I need to make a distinction here. For myself.
Yes, there are medical, psychological, sociological, physical and emotional reasons for being overweight but there are people who are overweight who stop their fat-gaining behavior or look to the medical community and find the answer. They change their behavior or take the medicine and over time, they are thin again. I appreciate the frustration and pain they feel while they make reparations to their imbalanced bodies, lifestyle and mindsets.
For me, I was thin and now I am fat. I have medical issues but instead of dealing with it when it was a few pounds, I took my weight imbalance personally. But I found my own reasons to be victimized by fat. I believed it was all my fault. I wasn't good enough to be thin.
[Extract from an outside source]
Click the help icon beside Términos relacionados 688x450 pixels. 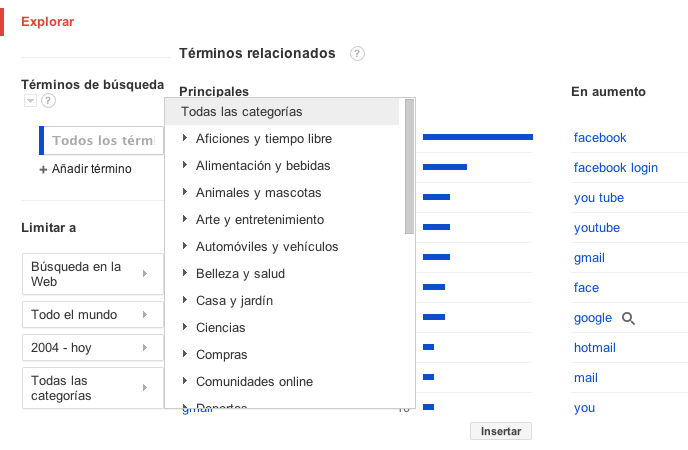(357, 53)
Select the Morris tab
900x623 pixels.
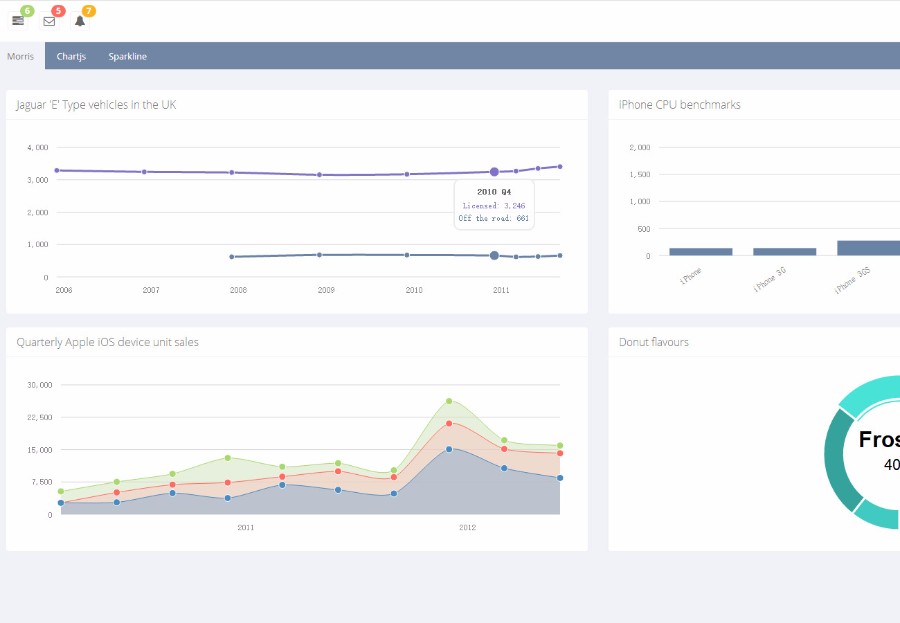(21, 57)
I tried everything. I went to regression therapy, counselling, hypnosis and holistic healers. I dieted. I exercised. I tried to remember being sexually molested, emotionally abused, neglected or traumatized without success. I forgave the 12 year old boy who tried to kiss me without consent. I forgave the teacher who oogled my developing pubescent body. Doctors reinforced my own short-comings so I gave up on them.
When the gain started, I lived, ate and breathed anger. I was mad at my body for not being perfect, society for demanding it to be, the world for witnessing my failure, the universe, God, my family, my friends, the waiter's condensing looks, the media, doctors who didn't listen, people on the street, anyone who looked at me, everyone.
For me, food has never been about comfort. It was about control.
I could not control how people reacted to my growing body so I took control of the food. I ate what I wanted, when I wanted and how much I wanted. Then I began to realize the food controlled me. Sugar/starch called out. I answered. So I took control again by devouring more! One craving would send me into a power feast that lasted for days.
For me, why I am fat is because I chose to become its victim. I thought if I can't be thin - I will be as fat as I want to be. I allowed it to represent me.
Now, I have good days and not so good days but I remind myself, I will no longer be a victim. Being fat is not personal - it's not about me - it's just a combination of taking care, paying attention and doing what I need to do to resolve this imbalance for me.